When Bots Attack

Someone bought my Twitter account 10K fake/bot followers, and here’s what I learned about Twitter’s spam detection tools

15 min readMar 28, 2018

Network graph representation of my Twitter followers (large grey dot is me, Geoff Golberg!). Each dot is one of my Twitter followers. Interactive version is fantastic when viewed on desktop (use touchpad/mouse to move around/zoom, hover over dots to reveal account, click to observe interconnectivity). Graph credit: Max Galka

Story First, Data Second

(If you prefer data first, tap/click here)

Unless you’ve been living under a rock, chances are you’ve read The New York Times’ investigative report, “The Follower Factory.” The piece takes a deep dive into buying fake/bot Twitter followers. I, too, have some experience with fake/bot Twitter followers. I have a story. I have some data.

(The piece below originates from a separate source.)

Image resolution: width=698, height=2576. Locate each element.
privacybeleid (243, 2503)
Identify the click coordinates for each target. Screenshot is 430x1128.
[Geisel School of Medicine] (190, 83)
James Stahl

I suppose a good place to start would be this tweet from Stanford professor, Johan Ugander — it is part of a tweetstorm connected to “The Follower Factory” and I would encourage you to read the thread in its entirety:

Writing a post about fake/bot Twitter accounts is something I have put off for far too long. I can relate to the hypothetical scenario Johan describes, as I was targeted in this fashion a couple of years ago. Discovering that tweet was the nudge I needed to finally tackle this post (thanks, Johan!).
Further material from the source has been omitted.